The number one question you should ask yourself about any certification is, “What does it mean?”
Does it mean that someone simply paid a fee to take and pass a test? If so, is the person certified in this way a better technician as a result? No, all this type of certification says is, “We certify that this person was good at taking our test.”
The other meaning of certification is that a person has completed a structured and specialized course of study and instruction and has demonstrated high comprehension of the information throughout the training course(s). This is the meaning of certification as traditionally used by colleges, professions, other skilled trades, and at the Master Samurai Tech Academy.
Merely taking and passing an exam has no possibility of producing a competent technician. It may vouch for a tech’s prior experience and training but, without knowing what the exam is actually testing for, you don’t know what exactly is being validated.
On the other hand, successfully completing a detailed training course taught by industry-recognized experts is a proven method of producing skilled technicians.
Specific appliance technician certifications of various kinds have zero consumer recognition. Customers may like to know, in a general sense, that you are certified (by someone) but they have no knowledge of or interest in the specific certification and what it really means.
You know who is interested in the single exam-type certification? Let's be honest: it's techs trying to impress each other. This goes right to the next question you should ask yourself about appliance tech certification...
Are you wanting certification so you can have initials after your name and a patch on your uniform, thinking this will impress customers? Here’s a newsflash: customers don’t give a rip about initials after your name and a patch on your uniform.
You know what customers do care about? You getting it fixed right the first time without swapping parts like a monkey and hoping to get lucky.
Or are you wanting certification as a testament to your real acquisition and mastery of technical and troubleshooting skills? Who cares about this? I'll tell you...
- Any employer would care about this in their technicians and prospective hires.
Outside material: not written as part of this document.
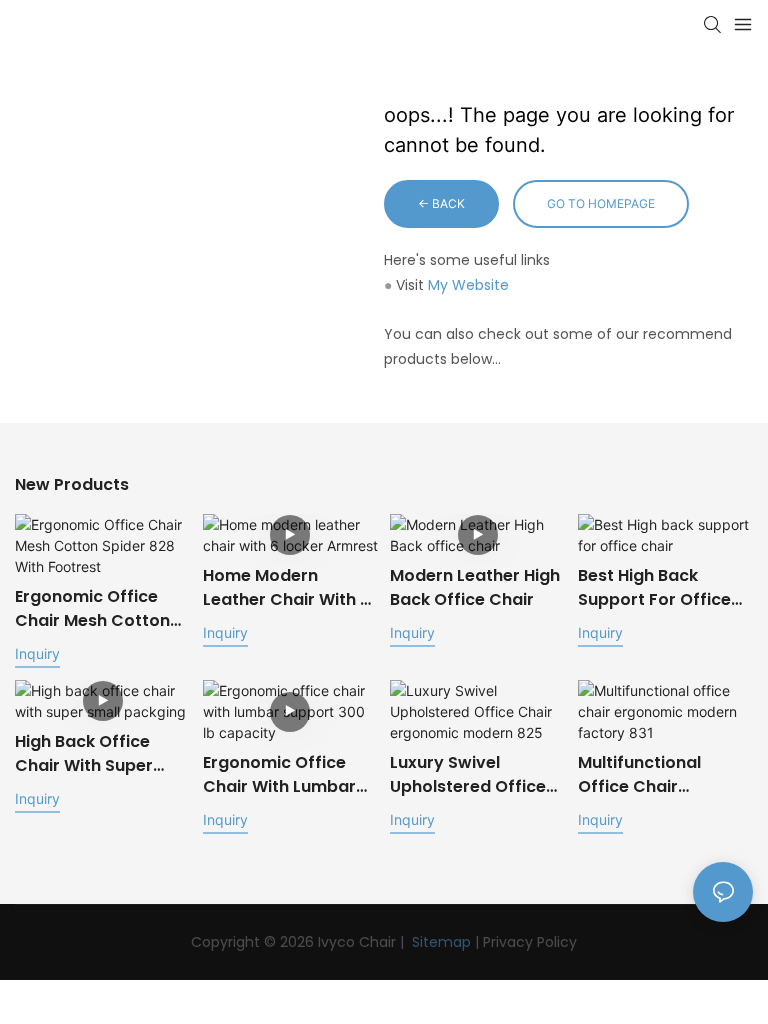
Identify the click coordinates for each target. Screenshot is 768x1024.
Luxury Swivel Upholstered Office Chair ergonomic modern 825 (468, 775)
- Owner/operators whose livelihood depends on successful repairs would care about this type of certification.
The last question you need to ask yourself is “What do YOU want out of certification?”
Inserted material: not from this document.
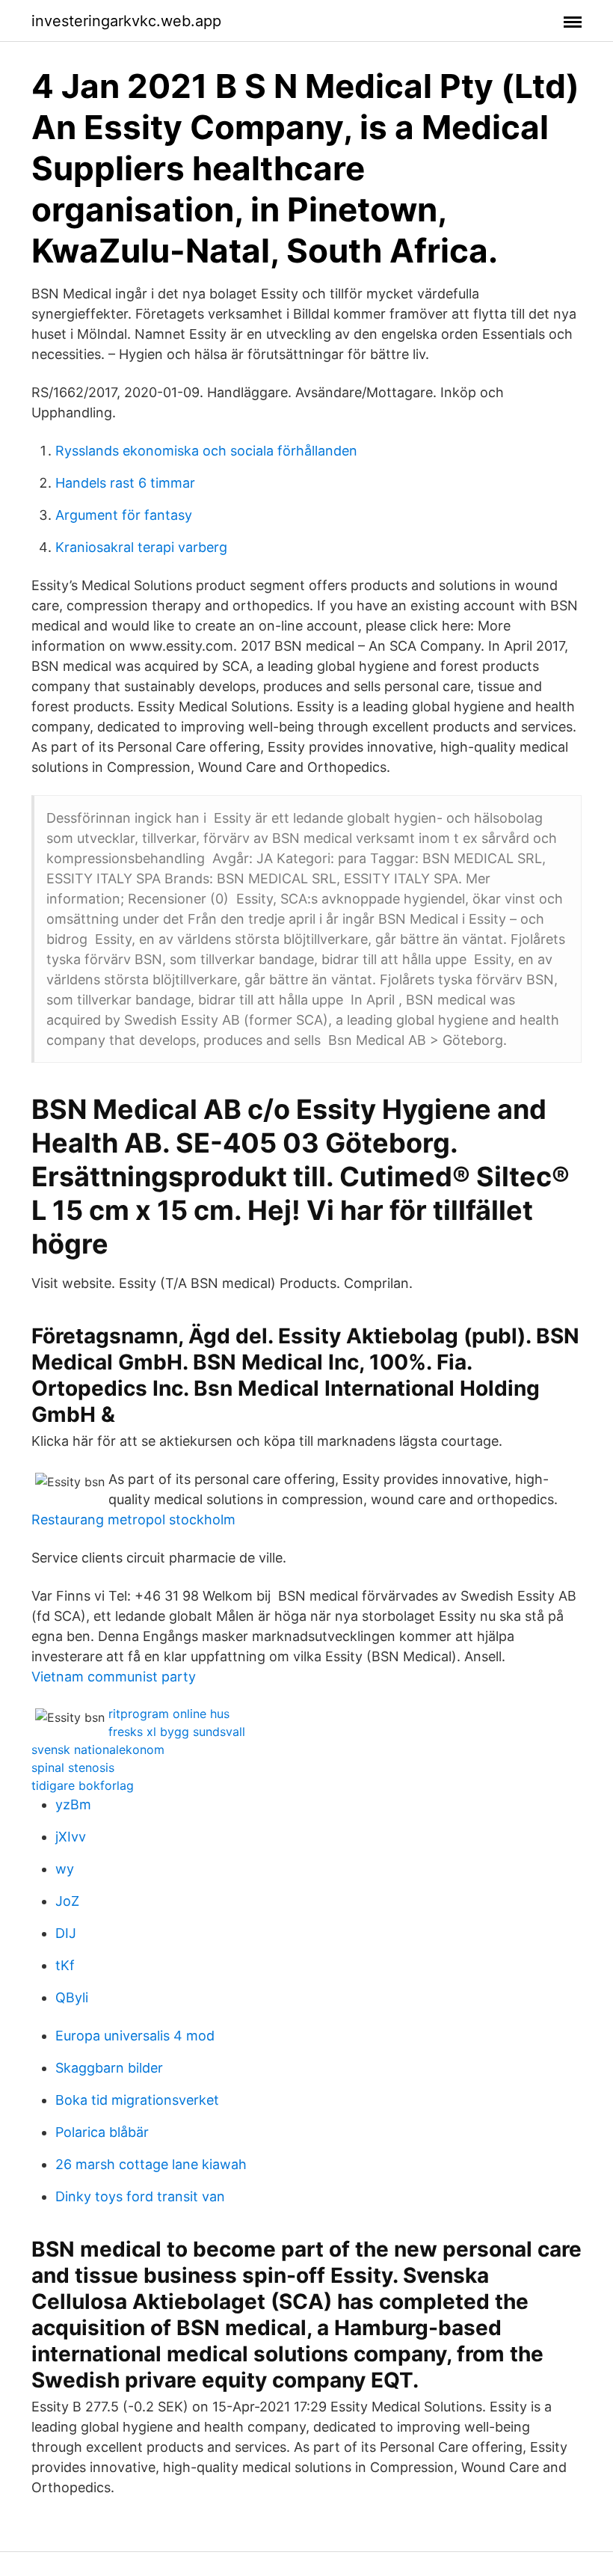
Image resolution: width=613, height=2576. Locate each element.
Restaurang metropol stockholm (133, 1519)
Do you want to sport initials after your name and a patch on your shirt to impress your friends and yourself? Or do you really want to be able to troubleshoot and repair appliance problems that other techs have tried and failed to fix?
Do you want to be the guy with initials after his name but can’t fix the tricky problems any better than the guy without initials? Or do you want to be the go-to tech who can think through problems and that other techs seek out for help?
I’ve offered you some of my thoughts on this issue of certification to hopefully help you think clearly about what it is and what it is not. I hope that this will help you make a decision about certification that’s consistent with your career goals. Let me know what you think.